Some sections of the private equity and venture capital industry have previously complained that the rules create unnecessary additional audit costs and administrative requirements.
Advisors have also raised concerns that auditors are not evaluating their fair value (or mark-to-market) estimates in a way that syncs with industry practice.
However, FAF’s post-implementation review of Financial Accounting Statement No. 157: Fair Value Measurement (later renamed ASC Topic 820) concluded the standard was generally working as intended.
Some industry sources believe that finding is in part due to the relatively small size of the private equity and venture capital industries within the total universe of organizations covered by the rule. Large banks, public companies and many other industries of various types that have incorporated fair value reporting in the preparation of financial statements were also considered as part of the review.
Moreover, a consultation period on Statement 157 produced a conflicting range of responses from stakeholders. Some respondents, including private equity firms, employee benefit plans and private companies, said the standard was producing too much disclosure information that at times confused investors – while other relatively larger respondents suggested that more disclosures were in fact needed.

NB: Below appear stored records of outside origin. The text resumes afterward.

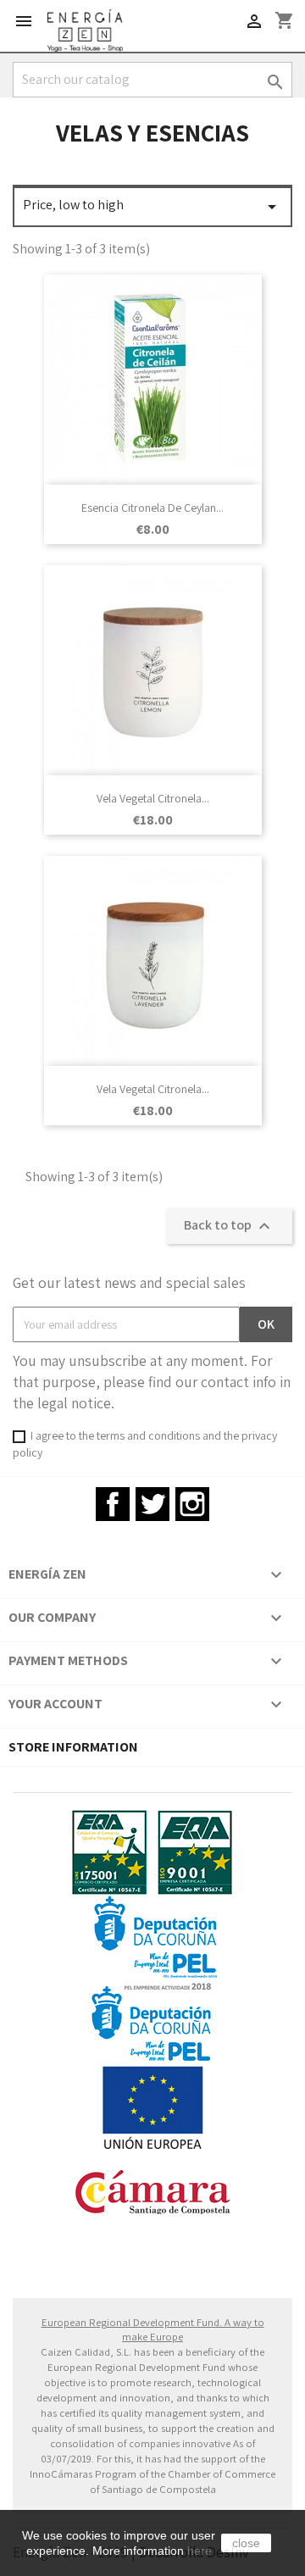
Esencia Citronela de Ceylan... (152, 507)
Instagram (192, 1504)
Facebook (113, 1504)
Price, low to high (152, 206)
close (246, 2543)
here (199, 2550)
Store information (73, 1747)
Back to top (229, 1226)
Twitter (152, 1504)
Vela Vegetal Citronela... (153, 798)
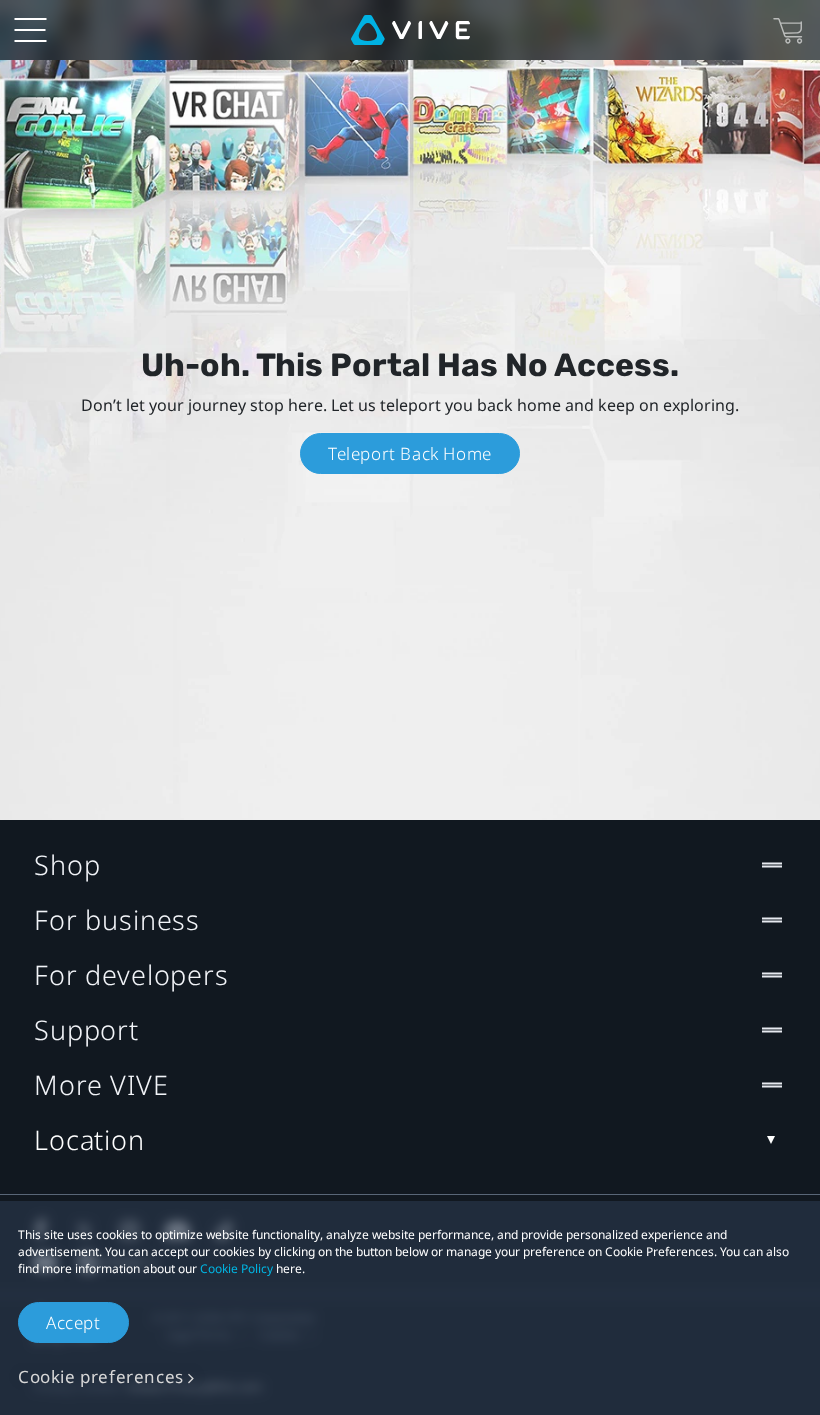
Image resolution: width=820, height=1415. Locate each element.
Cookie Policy (236, 1268)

“It would appear as if the review team split the difference, and said the right amount of disclosures were being provided,” said David Larsen, managing director at Duff & Phelps, a financial advisory and investment banking firm.
The report conceded that certain stakeholders – including private equity firms – were incurring additional auditing and valuation costs to meet the standard. However, it attributed these expenses in part to outside forces, and not necessarily just to the standard itself.

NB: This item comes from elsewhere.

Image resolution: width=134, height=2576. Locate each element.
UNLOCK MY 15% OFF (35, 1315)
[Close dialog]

“Rather, we believe that some of these costs relate to factors arising after the issuance of Statement 157, such as the requirements associated with Sarbanes-Oxley, [Securities and Exchange Commission] reviews, and [Public Company Accounting Oversight Board] inspections. Additionally, some costs may have been amplified by the global financial crisis of 2008,” the report said.
FASB chairman Russ Golden said in a statement that the board would consider the review team’s finding and provide an initial response in the coming weeks.